A diferencia de la prensa o la radio del siglo XX, las plataformas digitales no informan: enardecen. Su lógica algorítmica premia la indignación, no la verdad. Yascha Mounk observa que los populistas han sabido explotar este nuevo ecosistema con una eficacia devastadora: mentir, agitar y polarizar genera clics, y los clics se traducen en poder. En la era de la viralidad, el odio es rentable. Los políticos que gritan más fuerte acaparan la atención, y los ciudadanos —convertidos en usuarios— confunden participación con espectáculo. Estamos cosechando la televisación del concurso de oratoria en cadena nacional en vez de los concursos de debates.
La transformación mediática ha sido también económica. El colapso del modelo de prensa tradicional, desplazado por la publicidad digital de gigantes como Facebook y Google, ha desfinanciado el periodismo profesional. Las noticias verificadas cuestan dinero; las mentiras, no. El resultado es un ecosistema de desinformación donde la propaganda y las teorías conspirativas circulan con la misma autoridad que los hechos comprobados, como en efecto hacen constantemente los diputados independientes y del otro camino desde sus curules. El paso firme lo entendió mejor que nadie: al calificar como fake news lo que era cierto, convirtió la verdad en una opinión más.
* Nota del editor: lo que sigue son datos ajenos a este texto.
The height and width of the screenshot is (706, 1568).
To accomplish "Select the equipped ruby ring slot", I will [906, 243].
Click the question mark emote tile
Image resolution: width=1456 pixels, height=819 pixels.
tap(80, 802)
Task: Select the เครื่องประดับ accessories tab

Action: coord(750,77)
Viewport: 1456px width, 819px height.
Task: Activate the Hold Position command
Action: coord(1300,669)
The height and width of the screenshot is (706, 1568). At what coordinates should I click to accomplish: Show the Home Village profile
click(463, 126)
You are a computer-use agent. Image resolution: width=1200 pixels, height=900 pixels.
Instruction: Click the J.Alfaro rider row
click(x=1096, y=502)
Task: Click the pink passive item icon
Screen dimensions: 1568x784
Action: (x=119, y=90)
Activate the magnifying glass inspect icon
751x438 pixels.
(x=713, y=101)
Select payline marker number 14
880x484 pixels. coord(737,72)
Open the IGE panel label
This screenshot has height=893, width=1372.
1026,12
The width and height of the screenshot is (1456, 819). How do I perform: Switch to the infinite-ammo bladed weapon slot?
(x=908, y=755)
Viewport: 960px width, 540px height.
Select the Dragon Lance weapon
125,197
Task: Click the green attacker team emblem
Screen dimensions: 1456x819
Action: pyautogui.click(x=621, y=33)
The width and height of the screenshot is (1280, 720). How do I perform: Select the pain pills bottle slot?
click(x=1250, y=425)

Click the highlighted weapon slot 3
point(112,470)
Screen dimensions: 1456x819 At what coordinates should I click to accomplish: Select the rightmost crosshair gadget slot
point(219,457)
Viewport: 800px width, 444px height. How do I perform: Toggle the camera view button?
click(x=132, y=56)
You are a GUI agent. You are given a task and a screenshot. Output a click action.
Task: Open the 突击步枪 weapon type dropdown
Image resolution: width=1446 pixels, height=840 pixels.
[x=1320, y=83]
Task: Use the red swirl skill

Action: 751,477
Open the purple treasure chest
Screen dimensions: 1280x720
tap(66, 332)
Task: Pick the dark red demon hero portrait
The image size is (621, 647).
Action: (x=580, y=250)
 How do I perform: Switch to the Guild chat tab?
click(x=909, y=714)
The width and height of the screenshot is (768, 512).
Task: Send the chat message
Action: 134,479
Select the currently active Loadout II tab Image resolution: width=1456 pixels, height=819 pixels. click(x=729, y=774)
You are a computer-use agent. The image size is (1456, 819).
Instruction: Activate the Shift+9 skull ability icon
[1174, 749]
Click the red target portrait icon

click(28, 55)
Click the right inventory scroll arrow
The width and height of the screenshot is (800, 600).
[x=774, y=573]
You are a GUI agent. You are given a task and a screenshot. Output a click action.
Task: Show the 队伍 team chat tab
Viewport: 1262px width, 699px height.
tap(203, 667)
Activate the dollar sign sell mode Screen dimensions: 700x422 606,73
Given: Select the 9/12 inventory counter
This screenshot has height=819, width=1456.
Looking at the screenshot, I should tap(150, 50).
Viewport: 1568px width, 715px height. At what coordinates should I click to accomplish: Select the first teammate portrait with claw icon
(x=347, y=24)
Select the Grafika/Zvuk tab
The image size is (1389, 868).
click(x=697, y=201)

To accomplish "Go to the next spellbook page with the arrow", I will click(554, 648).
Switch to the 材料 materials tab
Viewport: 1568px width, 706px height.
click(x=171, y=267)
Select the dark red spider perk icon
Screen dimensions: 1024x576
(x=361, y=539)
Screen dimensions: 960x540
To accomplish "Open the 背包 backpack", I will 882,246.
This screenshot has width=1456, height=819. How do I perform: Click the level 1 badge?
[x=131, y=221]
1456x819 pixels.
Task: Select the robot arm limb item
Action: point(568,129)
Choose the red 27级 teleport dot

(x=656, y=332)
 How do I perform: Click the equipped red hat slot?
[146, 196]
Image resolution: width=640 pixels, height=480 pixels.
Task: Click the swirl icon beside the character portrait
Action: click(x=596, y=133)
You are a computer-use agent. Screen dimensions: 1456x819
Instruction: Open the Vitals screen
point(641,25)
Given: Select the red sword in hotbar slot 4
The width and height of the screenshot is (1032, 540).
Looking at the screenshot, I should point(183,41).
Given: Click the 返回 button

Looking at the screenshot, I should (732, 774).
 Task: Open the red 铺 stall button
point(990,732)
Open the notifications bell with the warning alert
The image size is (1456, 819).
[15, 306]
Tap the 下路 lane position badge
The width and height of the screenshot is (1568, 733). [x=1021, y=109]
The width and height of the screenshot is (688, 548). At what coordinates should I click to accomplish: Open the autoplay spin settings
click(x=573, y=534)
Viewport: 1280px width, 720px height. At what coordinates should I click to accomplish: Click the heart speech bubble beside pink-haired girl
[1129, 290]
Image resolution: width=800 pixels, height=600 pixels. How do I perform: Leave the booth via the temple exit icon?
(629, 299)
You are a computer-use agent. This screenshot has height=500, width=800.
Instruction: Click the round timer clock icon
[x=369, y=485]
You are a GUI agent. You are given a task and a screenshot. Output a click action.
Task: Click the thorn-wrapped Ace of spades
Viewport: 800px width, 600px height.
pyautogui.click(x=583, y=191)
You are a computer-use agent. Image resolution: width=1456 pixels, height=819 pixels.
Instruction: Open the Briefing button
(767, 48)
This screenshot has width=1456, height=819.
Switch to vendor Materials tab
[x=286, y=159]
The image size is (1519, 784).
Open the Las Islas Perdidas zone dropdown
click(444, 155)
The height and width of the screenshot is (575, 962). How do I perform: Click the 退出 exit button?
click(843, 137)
El sociólogo Shawn Rosenberg va más allá y plantea una tesis inquietante: la democracia liberal no ha sabido formar a sus propios ciudadanos. Requiere individuos capaces de pensar críticamente, tolerar la diferencia y procesar información compleja; sin embargo, las fuerzas del mercado, la globalización y la cultura digital han producido generaciones de sujetos solitarios, emocionalmente frágiles y cognitivamente saturados. Desprovistos de referentes, buscan un líder que les diga quiénes son y a quién deben odiar. El populismo les ofrece exactamente eso: una identidad simple en un mundo caótico.
El populismo de derechas, basado en el miedo y la ira, resulta más eficaz que el de izquierdas, que apela a la esperanza. La esperanza necesita confianza; el miedo, sólo necesita un enemigo. Por eso los diputados independientes suelen pagar influencers para que hablen mal de un supuesto enemigo que no quiere sus leyes regresistas y esclavistas, en vez de buscar el consenso y el debate.
Las democracias no se derrumban de un día para otro. Se desgastan por abandono, por el cinismo de sus élites que alquilan diputados y la apatía de sus ciudadanos. La pandemia, la polarización mediática y el aislamiento social han acelerado esa erosión. Proteger la democracia implica mucho más que votar: exige reconstruir la confianza, restaurar la verdad y recuperar el valor del desacuerdo civilizado. No se trata de silenciar al pueblo, sino de educarlo en el arte de no obedecer ciegamente en mesías que solo van a narrar videos de redes sociales desde sus curules.
La historia demuestra que la libertad no muere con un golpe de Estado, sino con un aplauso y likes en redes sociales. El populismo no promete tiranía, promete redención. Pero en su abrazo paternal se esconde siempre el riesgo de volver a empezar —como Roma— otra vez desde el despotismo. Alguien que no puede comprometerse con pertenecer a un grupo político, no está comprometido con nadie más que con sus intereses personales en una curul.